Thursday, May 30, 2013

Random Cookbook of the Week: Southern Biscuits

Awhile back I stumbled upon the Kindle version of Southern Biscuits on sale for $0.99, or maybe it was $1.99--a price point that silenced the voice in my head that says, "You don't need another cookbook."

I grew up eating, and taking for granted, my mother's amazing homemade buttermilk biscuits. She whipped them together without a recipe or even measuring her ingredients, and they were wondrous tangy, buttery, airy bits of deliciousness. Unfortunately I spent my entire childhood trying my hardest to prove I wasn't like my mother AT ALL, thank you very much, and by the time I wanted to learn to make her biscuits, she'd stopped making them. You see, she'd found a frozen brand she liked, and she thought they were just as good for far less trouble. I didn't quite agree. To me the frozen biscuits, though far better than any national brand I could get up here in Yankee country (I'm using the Southern terminology by which the Pacific Northwest is every bit as Yankee as New England), were nowhere close to my mom's. (And, for those of you NOT in Yankee country, I unfortunately can't recall the brand she swore by. She bought them at Piggly Wiggly, and they came in large quantities in a clear plastic bag.)

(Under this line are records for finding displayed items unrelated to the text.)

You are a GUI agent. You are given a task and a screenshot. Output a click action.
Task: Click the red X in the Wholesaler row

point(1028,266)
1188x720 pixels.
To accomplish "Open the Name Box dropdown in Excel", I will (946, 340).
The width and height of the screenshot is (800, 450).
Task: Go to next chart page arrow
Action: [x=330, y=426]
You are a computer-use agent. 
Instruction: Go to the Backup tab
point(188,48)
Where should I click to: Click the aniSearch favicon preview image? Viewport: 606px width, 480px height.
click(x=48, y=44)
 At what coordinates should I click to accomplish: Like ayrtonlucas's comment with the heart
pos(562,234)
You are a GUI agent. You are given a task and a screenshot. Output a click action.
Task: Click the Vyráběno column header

Anyway, this week's cookbook. I've tried to make biscuits in the past without any grand success, so I deliberately picked something from the beginner chapter, knowing full well I wasn't going to resurrect Mom's biscuits, but hoping for something better than what I can buy frozen or refrigerated up the street at Safeway.

Rachel's Very Beginner's Cream Biscuits

- 2 1/4 c. self-rising flour, divided
- 1 1/4 c. heavy cream, divided
- Butter, softened or melted, for finishing

Preheat oven to 450 F.  Select either a 8 or 9-inch cake pan or oven-proof skillet if you want to nestle to biscuits together to create a soft exterior, or a baking sheet or pan where the biscuits can be placed wider apart for a crisper exterior, and brush the pan with butter.

Fork-sift or whisk 2 cups of flour in a large bowl, and set aside the remaining 1/4 cup.

Make a deep hollow in the center of the flour with the back of your hand. Pour 1 cup of cream into the hollow, reserving 1/4 c. of cream, and stir with a rubber spatula or large metal spoon, using broad circular strokes to quickly pull the flour into the cream Mix just until the dry ingredients are moistened and the sticky dough begins to pull away from the side of the bowl. If there is some flour remaining on the bottom and sides of the bowl, stir in 1 to 4 T. on reserved cream, just enough to incorporate the remaining flour into the shaggy wettish dough. If the dough is too wet, use more flour when shaping.

Lightly sprinkle a board or other clean surface using some of the reserved flour. Turn the dough out onto the board and sprinkle the top of the dough lightly with flour. With floured hands, fold the dough in half, and pat dough out into a 1/3 to 1/2-inch thick round using a little additional flour only if needed. Flour again if necessary and fold the dough in half a second time. If the dough is still clumpy, pat and fold a third time. Pat dough out into a 1/2-inch thick round for a normal biscuit, 3/4-inch for a tall biscuit, and 1-inch for a giant biscuit. Brush off any visible flour from the top. For each biscuit, dip a 2 1/2-inch biscuit cutter into the reserved flour and cut out the biscuits, starting at the outside edge and cutting very close together, being careful not to twist the cutter. The scraps may be combined to make additional biscuits, although these scraps make tougher biscuits.

Using a metal spatula if necessary, move the biscuits to the pan or baking sheet. Bake on the top rack of the oven for a total of 10-14 minutes until light golden brown. After 6 minutes rotate the pan in the oven so that the front of the pan is now turned to the back. When the biscuits are done, remove from the oven and lightly brush the tops of the biscuits with butter.

Behold, biscuits! The lumpy-looking ones were made from scraps, and were indeed tougher, but they all tasted good. Southern, even. We had them for breakfast Monday, half sandwiched with sausage and half with jam, and we three Frasers, even the finicky 9-year-old, made short work of ten biscuits.

Though this is a recipe for beginning biscuit makers, I wouldn't call it one for beginning cooks. Sure, there are three ingredients, and it takes maybe fifteen minutes to assemble counting the time spent rummaging for the right pan, but it takes a certain amount of culinary judgement to know when the dough is just right. I doubt I could've pulled it off before I started challenging myself as a cook a few years ago.